Passage shown
* BEGIN *
On Tue, 23 Mar 2004 15:59:15 -0500, Andrew Cagney <cagney@gnu.org> said:

> To this end, I've attached a breakdown of February's patches that
> required approval (i.e., I excluded self approved patches).  Looking
> at the numbers:

> - ~60 patches

> - typical (median) review time is 1 day

> - average review time is ~2.5 days

I assume these only count the resolved patches?  Because:

> - pinging helps (80% of pings got resolved)

> - ~12% of patches are unresolved (pinged 25%, unpinged 75%)

If 12% of patches have been unresolved, then those alone should be
contributing about 3 days to the average review time.

Another question to ask is: how would allowing global maintainers
to approve patches have improved the situation?  Just looking at
unreviewed patches, we see:

> 2004-02-24                 -file-list-exec-source-files, Bob Rossi

I don't know if this would have been approved by now; hard to say.
* END *
Information shown
* BEGIN *
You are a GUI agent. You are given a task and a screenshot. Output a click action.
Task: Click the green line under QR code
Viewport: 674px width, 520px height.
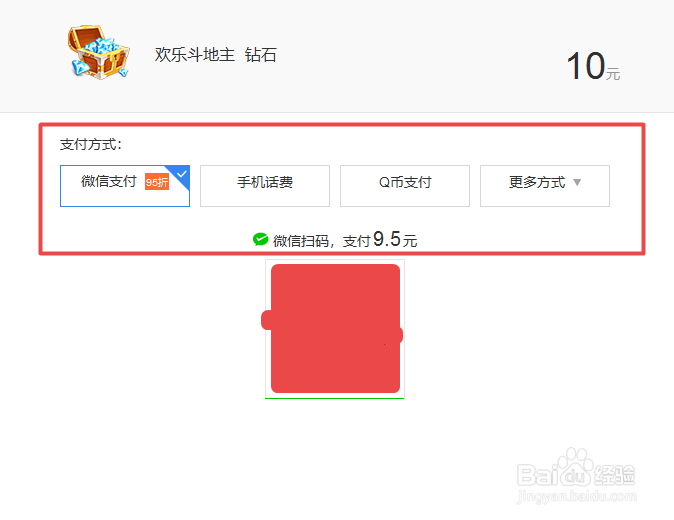pyautogui.click(x=334, y=398)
* END *
Exercise goal
Rewrite the paragraph of the email excerpt that begins "If 12% of patches" as one shorter sentence that keeps its main facts.

Task result
Unresolved patches, at 12%, should alone add about 3 days to the average review time.